■ **Description of the task**
Reproduce the records in full. Alter nothing.

■ **Entries provided**
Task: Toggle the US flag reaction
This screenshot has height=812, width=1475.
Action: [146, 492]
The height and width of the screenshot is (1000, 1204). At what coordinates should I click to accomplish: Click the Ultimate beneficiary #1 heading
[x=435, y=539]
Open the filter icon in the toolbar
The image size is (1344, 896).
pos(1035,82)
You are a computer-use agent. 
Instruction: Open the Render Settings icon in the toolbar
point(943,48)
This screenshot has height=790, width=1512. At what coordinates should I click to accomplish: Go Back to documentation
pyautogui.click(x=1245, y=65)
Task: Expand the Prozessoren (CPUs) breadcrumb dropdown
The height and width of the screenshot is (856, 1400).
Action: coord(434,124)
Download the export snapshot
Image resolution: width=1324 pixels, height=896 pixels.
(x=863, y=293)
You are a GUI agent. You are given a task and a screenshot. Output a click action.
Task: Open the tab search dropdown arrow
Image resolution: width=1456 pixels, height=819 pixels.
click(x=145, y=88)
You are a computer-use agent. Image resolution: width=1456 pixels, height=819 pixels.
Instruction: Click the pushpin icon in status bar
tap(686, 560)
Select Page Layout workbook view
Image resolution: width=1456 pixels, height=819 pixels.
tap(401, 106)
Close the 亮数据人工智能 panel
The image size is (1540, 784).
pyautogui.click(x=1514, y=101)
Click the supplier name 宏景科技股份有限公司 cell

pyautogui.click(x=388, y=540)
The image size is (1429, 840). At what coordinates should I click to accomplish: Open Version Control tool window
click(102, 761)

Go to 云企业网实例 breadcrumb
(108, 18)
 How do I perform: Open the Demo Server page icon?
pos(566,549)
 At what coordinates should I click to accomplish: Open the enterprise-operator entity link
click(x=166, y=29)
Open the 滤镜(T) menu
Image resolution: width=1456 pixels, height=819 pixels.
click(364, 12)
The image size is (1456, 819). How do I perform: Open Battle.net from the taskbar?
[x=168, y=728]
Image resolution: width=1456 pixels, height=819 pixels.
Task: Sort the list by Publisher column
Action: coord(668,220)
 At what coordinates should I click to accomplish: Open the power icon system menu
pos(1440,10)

■ **Answer for this exercise**
Task: Toggle the US flag reaction
This screenshot has height=812, width=1475.
Action: [146, 492]
The height and width of the screenshot is (1000, 1204). At what coordinates should I click to accomplish: Click the Ultimate beneficiary #1 heading
[x=435, y=539]
Open the filter icon in the toolbar
The image size is (1344, 896).
pos(1035,82)
You are a computer-use agent. 
Instruction: Open the Render Settings icon in the toolbar
point(943,48)
This screenshot has height=790, width=1512. At what coordinates should I click to accomplish: Go Back to documentation
pyautogui.click(x=1245, y=65)
Task: Expand the Prozessoren (CPUs) breadcrumb dropdown
The height and width of the screenshot is (856, 1400).
Action: coord(434,124)
Download the export snapshot
Image resolution: width=1324 pixels, height=896 pixels.
(x=863, y=293)
You are a GUI agent. You are given a task and a screenshot. Output a click action.
Task: Open the tab search dropdown arrow
Image resolution: width=1456 pixels, height=819 pixels.
click(x=145, y=88)
You are a computer-use agent. Image resolution: width=1456 pixels, height=819 pixels.
Instruction: Click the pushpin icon in status bar
tap(686, 560)
Select Page Layout workbook view
Image resolution: width=1456 pixels, height=819 pixels.
tap(401, 106)
Close the 亮数据人工智能 panel
The image size is (1540, 784).
pyautogui.click(x=1514, y=101)
Click the supplier name 宏景科技股份有限公司 cell

pyautogui.click(x=388, y=540)
The image size is (1429, 840). At what coordinates should I click to accomplish: Open Version Control tool window
click(102, 761)

Go to 云企业网实例 breadcrumb
(108, 18)
 How do I perform: Open the Demo Server page icon?
pos(566,549)
 At what coordinates should I click to accomplish: Open the enterprise-operator entity link
click(x=166, y=29)
Open the 滤镜(T) menu
Image resolution: width=1456 pixels, height=819 pixels.
click(364, 12)
The image size is (1456, 819). How do I perform: Open Battle.net from the taskbar?
[x=168, y=728]
Image resolution: width=1456 pixels, height=819 pixels.
Task: Sort the list by Publisher column
Action: coord(668,220)
 At what coordinates should I click to accomplish: Open the power icon system menu
pos(1440,10)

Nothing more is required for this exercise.